Content starts

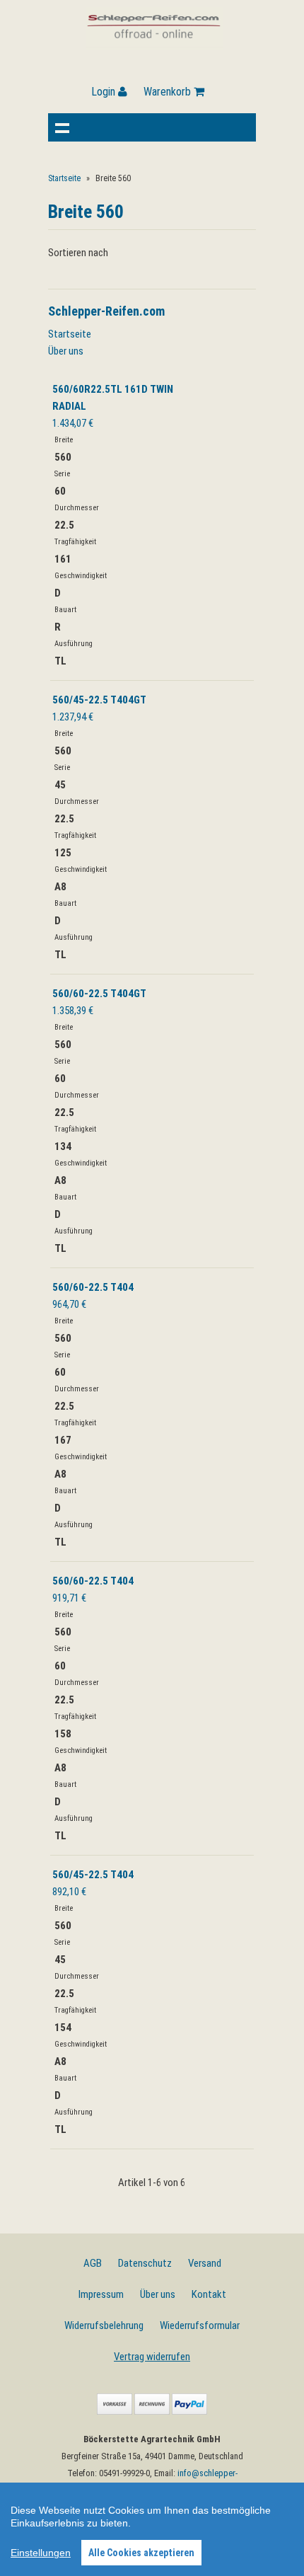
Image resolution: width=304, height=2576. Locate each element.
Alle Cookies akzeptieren (141, 2552)
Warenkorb (169, 91)
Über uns (65, 351)
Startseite (64, 178)
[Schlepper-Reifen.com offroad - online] (154, 46)
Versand (204, 2263)
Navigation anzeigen (62, 127)
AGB (92, 2263)
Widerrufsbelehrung (104, 2325)
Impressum (101, 2294)
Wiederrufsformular (200, 2325)
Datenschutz (145, 2263)
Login (104, 91)
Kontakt (209, 2294)
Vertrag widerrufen (152, 2356)
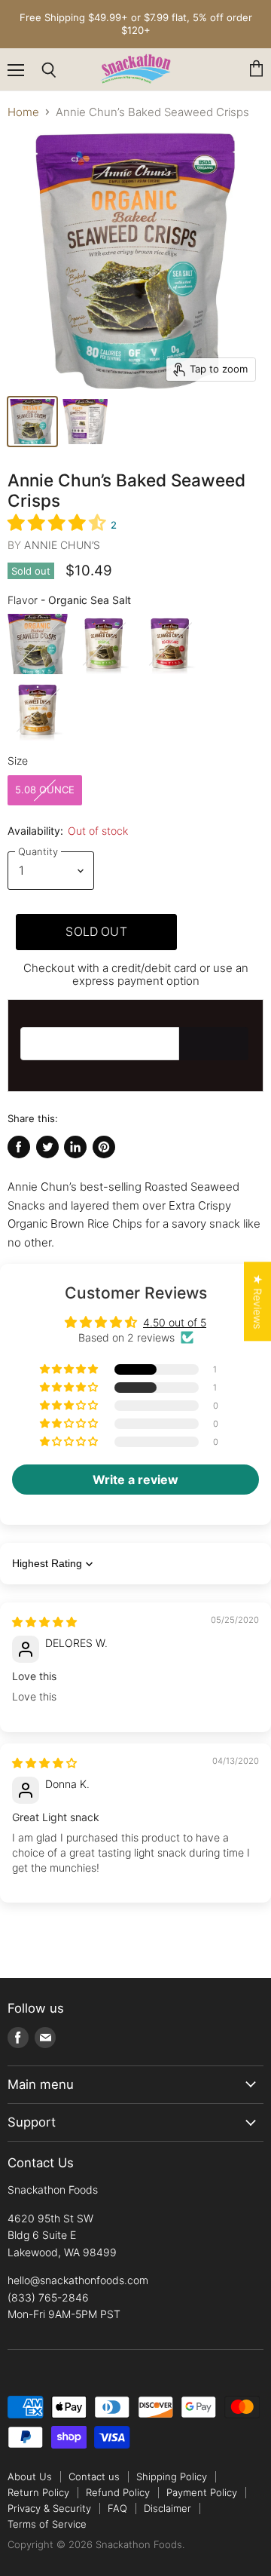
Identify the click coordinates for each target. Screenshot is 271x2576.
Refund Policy (118, 2492)
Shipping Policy (171, 2476)
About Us (30, 2476)
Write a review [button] (135, 1479)
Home (23, 112)
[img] (44, 1621)
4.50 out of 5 (174, 1322)
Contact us (94, 2476)
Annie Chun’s (62, 544)
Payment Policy (201, 2492)
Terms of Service (47, 2524)
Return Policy (38, 2492)
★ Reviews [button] (257, 1301)
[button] (59, 522)
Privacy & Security (49, 2508)
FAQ (117, 2508)
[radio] (38, 644)
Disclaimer (167, 2508)
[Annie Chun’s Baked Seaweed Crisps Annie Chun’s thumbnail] (85, 421)
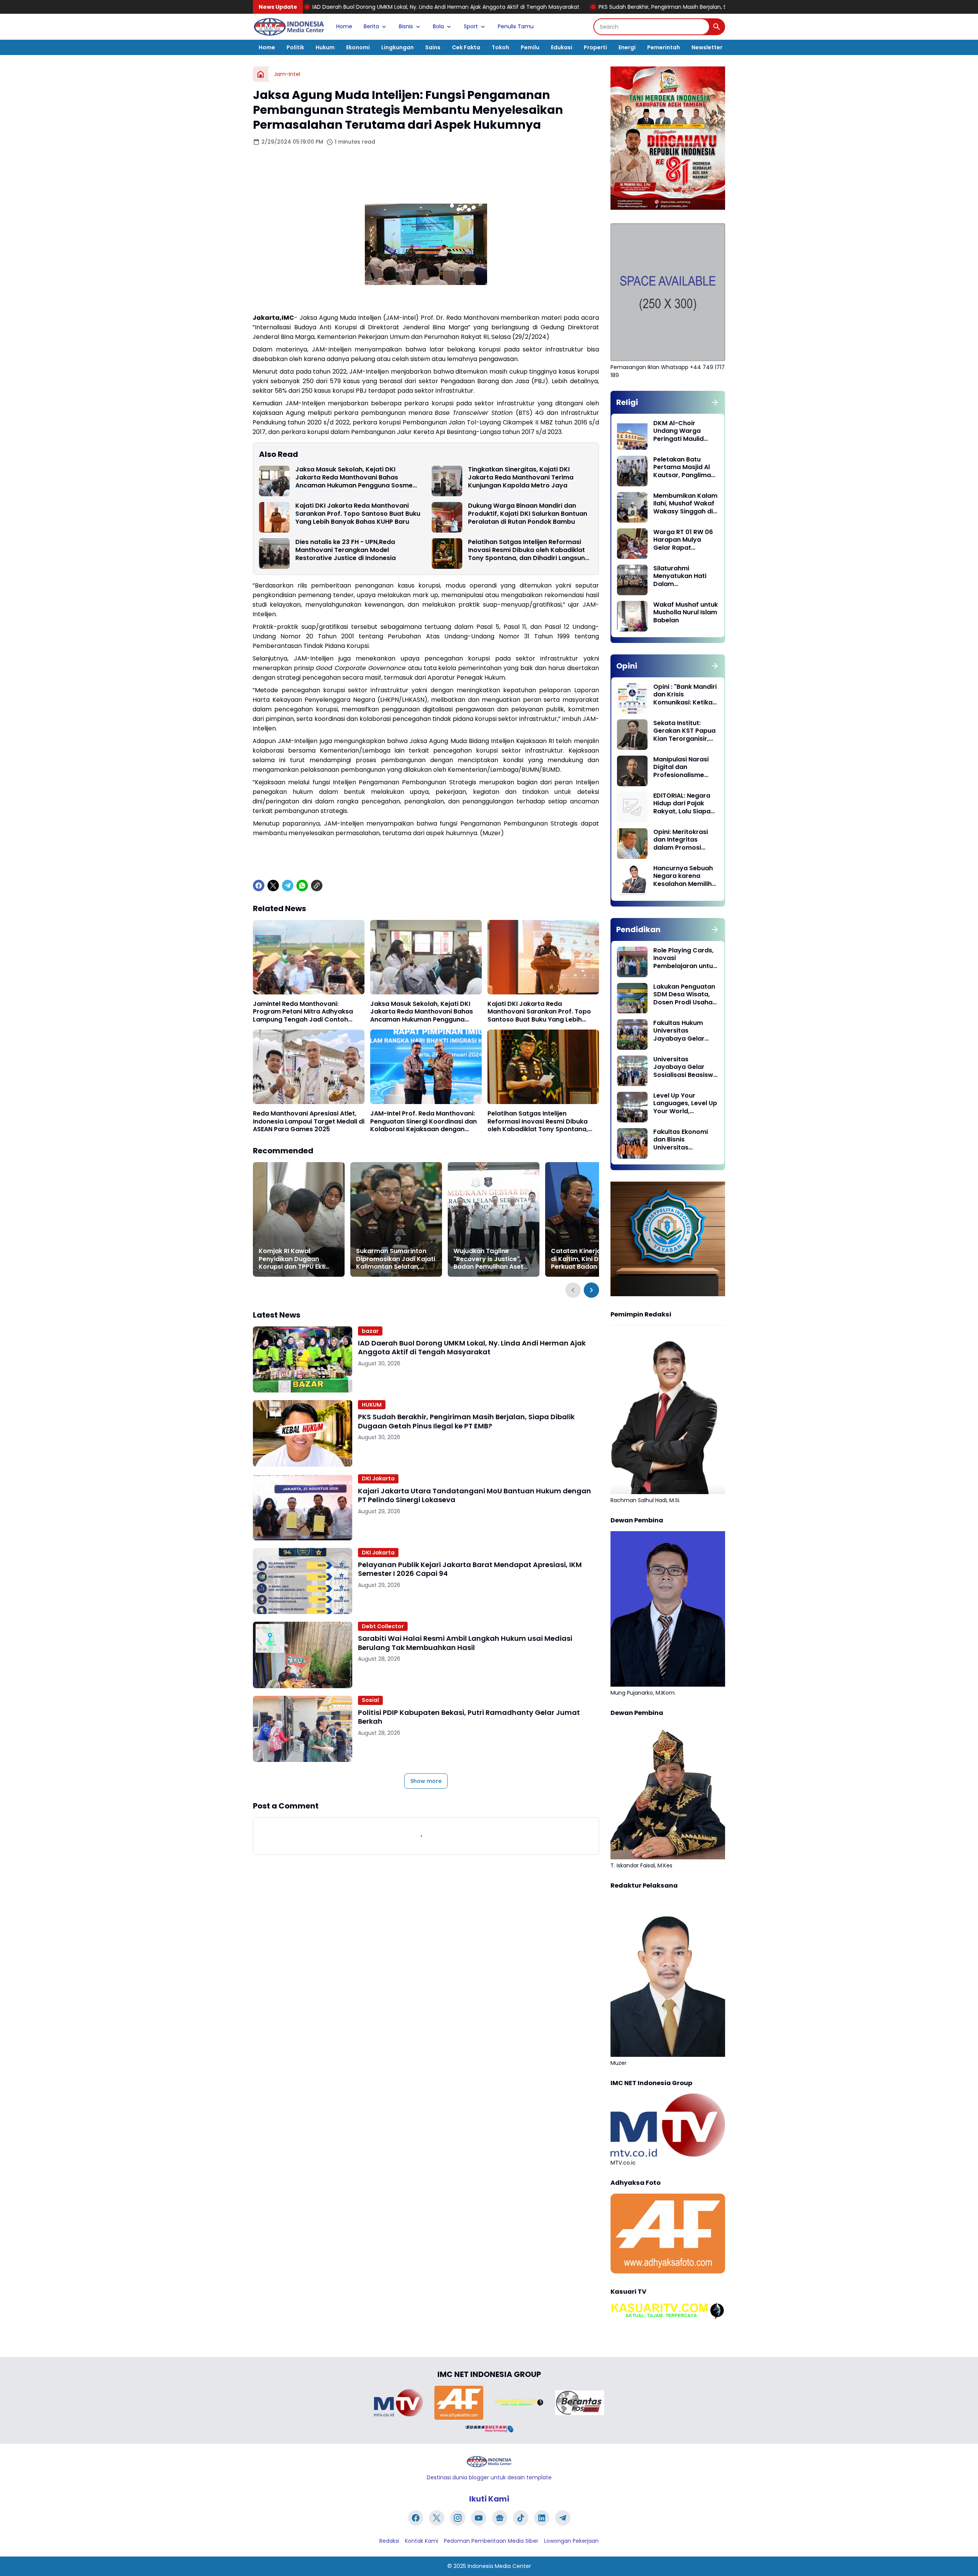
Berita (371, 26)
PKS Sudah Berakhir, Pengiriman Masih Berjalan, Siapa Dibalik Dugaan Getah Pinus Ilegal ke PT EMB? (560, 7)
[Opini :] (632, 698)
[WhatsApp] (302, 885)
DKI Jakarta (378, 1478)
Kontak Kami (421, 2541)
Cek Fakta (466, 47)
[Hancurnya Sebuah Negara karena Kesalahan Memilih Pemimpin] (632, 880)
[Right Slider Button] (591, 1290)
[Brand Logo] (398, 2402)
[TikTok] (520, 2518)
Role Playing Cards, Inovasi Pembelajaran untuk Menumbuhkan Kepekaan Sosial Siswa (684, 958)
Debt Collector (383, 1626)
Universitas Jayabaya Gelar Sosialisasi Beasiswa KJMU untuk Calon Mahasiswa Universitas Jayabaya (685, 1067)
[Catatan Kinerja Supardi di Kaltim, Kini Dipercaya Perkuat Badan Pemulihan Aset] (591, 1219)
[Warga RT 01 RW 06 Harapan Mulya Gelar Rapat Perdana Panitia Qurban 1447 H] (632, 543)
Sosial (370, 1700)
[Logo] (489, 2461)
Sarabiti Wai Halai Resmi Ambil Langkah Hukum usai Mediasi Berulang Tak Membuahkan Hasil (465, 1643)
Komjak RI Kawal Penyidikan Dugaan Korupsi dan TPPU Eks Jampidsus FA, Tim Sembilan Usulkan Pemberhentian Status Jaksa (294, 1259)
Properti (595, 47)
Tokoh (500, 47)
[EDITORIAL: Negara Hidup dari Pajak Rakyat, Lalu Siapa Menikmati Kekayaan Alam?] (632, 807)
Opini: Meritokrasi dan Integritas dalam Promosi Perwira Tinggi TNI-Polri (682, 840)
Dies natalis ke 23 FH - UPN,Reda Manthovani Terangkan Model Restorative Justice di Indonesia (345, 550)
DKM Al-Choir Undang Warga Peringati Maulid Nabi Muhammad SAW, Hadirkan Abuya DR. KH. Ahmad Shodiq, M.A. (684, 431)
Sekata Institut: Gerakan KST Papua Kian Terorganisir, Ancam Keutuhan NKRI (684, 731)
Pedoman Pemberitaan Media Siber (491, 2541)
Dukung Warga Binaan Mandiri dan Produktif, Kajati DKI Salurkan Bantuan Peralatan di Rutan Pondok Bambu (527, 514)
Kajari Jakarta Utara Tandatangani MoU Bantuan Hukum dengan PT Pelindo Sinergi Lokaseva (474, 1495)
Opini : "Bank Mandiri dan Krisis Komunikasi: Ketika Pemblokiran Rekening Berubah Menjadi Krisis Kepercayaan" (685, 695)
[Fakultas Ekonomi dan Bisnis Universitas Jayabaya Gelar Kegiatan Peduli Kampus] (632, 1143)
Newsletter (706, 47)
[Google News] (499, 2518)
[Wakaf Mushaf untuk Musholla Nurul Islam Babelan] (632, 616)
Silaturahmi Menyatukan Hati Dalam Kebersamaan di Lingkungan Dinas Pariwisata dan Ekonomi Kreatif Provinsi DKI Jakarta (685, 576)
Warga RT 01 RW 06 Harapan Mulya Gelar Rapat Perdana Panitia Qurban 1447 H (683, 540)
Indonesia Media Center (499, 2566)
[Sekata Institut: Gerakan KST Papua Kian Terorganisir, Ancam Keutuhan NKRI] (632, 734)
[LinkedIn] (541, 2518)
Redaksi (389, 2541)
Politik (295, 47)
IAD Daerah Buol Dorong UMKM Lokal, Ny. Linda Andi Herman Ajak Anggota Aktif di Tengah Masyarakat (472, 1348)
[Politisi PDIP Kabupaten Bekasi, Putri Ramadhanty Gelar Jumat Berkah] (302, 1729)
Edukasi (561, 47)
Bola (438, 26)
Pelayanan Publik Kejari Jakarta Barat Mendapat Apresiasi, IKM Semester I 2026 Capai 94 (470, 1569)
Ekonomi (358, 47)
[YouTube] (478, 2518)
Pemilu (530, 47)
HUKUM (372, 1405)
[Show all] (714, 402)
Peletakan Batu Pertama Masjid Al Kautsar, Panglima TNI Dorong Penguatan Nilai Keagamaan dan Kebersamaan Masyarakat (682, 467)
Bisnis (406, 26)
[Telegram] (287, 885)
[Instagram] (457, 2518)
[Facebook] (258, 885)
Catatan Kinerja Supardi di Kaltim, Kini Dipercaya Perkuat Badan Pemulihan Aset (591, 1259)
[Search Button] (716, 26)
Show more (426, 1781)
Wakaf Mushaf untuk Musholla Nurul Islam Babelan (685, 613)
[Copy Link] (316, 885)
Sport (471, 26)
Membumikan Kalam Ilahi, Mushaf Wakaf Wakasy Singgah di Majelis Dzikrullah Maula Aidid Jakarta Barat (685, 504)
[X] (273, 885)
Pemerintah (663, 47)
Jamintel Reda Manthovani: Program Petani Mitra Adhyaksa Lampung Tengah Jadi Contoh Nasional (303, 1012)
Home (344, 26)
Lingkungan (397, 47)
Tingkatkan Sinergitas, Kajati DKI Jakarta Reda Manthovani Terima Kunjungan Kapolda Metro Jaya (520, 477)
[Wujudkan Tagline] (493, 1219)
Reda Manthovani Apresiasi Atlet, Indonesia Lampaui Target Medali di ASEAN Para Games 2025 (308, 1121)
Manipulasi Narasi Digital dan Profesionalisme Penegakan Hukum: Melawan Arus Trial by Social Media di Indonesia (683, 767)
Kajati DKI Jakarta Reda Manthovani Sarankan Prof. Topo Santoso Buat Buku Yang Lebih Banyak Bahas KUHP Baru (357, 514)
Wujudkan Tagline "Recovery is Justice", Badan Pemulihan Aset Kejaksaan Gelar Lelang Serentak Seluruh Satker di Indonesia (491, 1259)
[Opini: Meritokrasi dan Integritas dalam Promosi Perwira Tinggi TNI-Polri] (632, 843)
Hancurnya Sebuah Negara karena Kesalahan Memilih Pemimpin (683, 876)
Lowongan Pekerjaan (571, 2541)
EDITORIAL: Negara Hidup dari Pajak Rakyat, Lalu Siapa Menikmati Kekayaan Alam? (682, 804)
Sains (432, 47)
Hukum (325, 47)
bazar (370, 1331)
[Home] (260, 74)
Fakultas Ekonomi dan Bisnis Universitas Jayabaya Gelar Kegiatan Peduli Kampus (680, 1140)
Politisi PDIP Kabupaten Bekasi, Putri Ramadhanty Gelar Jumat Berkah (469, 1717)
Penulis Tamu (516, 26)
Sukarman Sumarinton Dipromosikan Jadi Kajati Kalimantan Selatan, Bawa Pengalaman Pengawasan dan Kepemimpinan (395, 1259)
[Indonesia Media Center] (289, 27)
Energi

Content ends

WHAT IS NEEDED = Everything from the line with "Cek Fakta (466, 47)" through the line with "Indonesia Media Center (499, 2566)" in the listing above must be retyped exactly, with nothing added.

SOLUTION TO THIS TASK =
Cek Fakta (466, 47)
[Hancurnya Sebuah Negara karena Kesalahan Memilih Pemimpin] (632, 880)
[Right Slider Button] (591, 1290)
[Brand Logo] (398, 2402)
[TikTok] (520, 2518)
Role Playing Cards, Inovasi Pembelajaran untuk Menumbuhkan Kepekaan Sosial Siswa (684, 958)
Debt Collector (383, 1626)
Universitas Jayabaya Gelar Sosialisasi Beasiswa KJMU untuk Calon Mahasiswa Universitas Jayabaya (685, 1067)
[Catatan Kinerja Supardi di Kaltim, Kini Dipercaya Perkuat Badan Pemulihan Aset] (591, 1219)
[Warga RT 01 RW 06 Harapan Mulya Gelar Rapat Perdana Panitia Qurban 1447 H] (632, 543)
Sosial (370, 1700)
[Logo] (489, 2461)
Sarabiti Wai Halai Resmi Ambil Langkah Hukum usai Mediasi Berulang Tak Membuahkan Hasil (465, 1643)
Komjak RI Kawal Penyidikan Dugaan Korupsi dan TPPU Eks Jampidsus FA, Tim Sembilan Usulkan Pemberhentian Status Jaksa (294, 1259)
Properti (595, 47)
Tokoh (500, 47)
[EDITORIAL: Negara Hidup dari Pajak Rakyat, Lalu Siapa Menikmati Kekayaan Alam?] (632, 807)
Opini: Meritokrasi dan Integritas dalam Promosi Perwira Tinggi TNI-Polri (682, 840)
Dies natalis ke 23 FH - UPN,Reda Manthovani Terangkan Model Restorative Justice di Indonesia (345, 550)
DKM Al-Choir Undang Warga Peringati Maulid Nabi Muhammad SAW, Hadirkan Abuya DR. KH. Ahmad Shodiq, M.A. (684, 431)
Sekata Institut: Gerakan KST Papua Kian Terorganisir, Ancam Keutuhan NKRI (684, 731)
Pedoman Pemberitaan Media Siber (491, 2541)
Dukung Warga Binaan Mandiri dan Produktif, Kajati DKI Salurkan Bantuan Peralatan di Rutan Pondok Bambu (527, 514)
Kajari Jakarta Utara Tandatangani MoU Bantuan Hukum dengan PT Pelindo Sinergi Lokaseva (474, 1495)
Opini : "Bank Mandiri dan Krisis Komunikasi: Ketika Pemblokiran Rekening Berubah Menjadi Krisis Kepercayaan" (685, 695)
[Fakultas Ekonomi dan Bisnis Universitas Jayabaya Gelar Kegiatan Peduli Kampus] (632, 1143)
Newsletter (706, 47)
[Google News] (499, 2518)
[Wakaf Mushaf untuk Musholla Nurul Islam Babelan] (632, 616)
Silaturahmi Menyatukan Hati Dalam Kebersamaan di Lingkungan Dinas Pariwisata dan Ekonomi Kreatif Provinsi DKI Jakarta (685, 576)
Warga RT 01 RW 06 Harapan Mulya Gelar Rapat Perdana Panitia Qurban 1447 H (683, 540)
Indonesia Media Center (499, 2566)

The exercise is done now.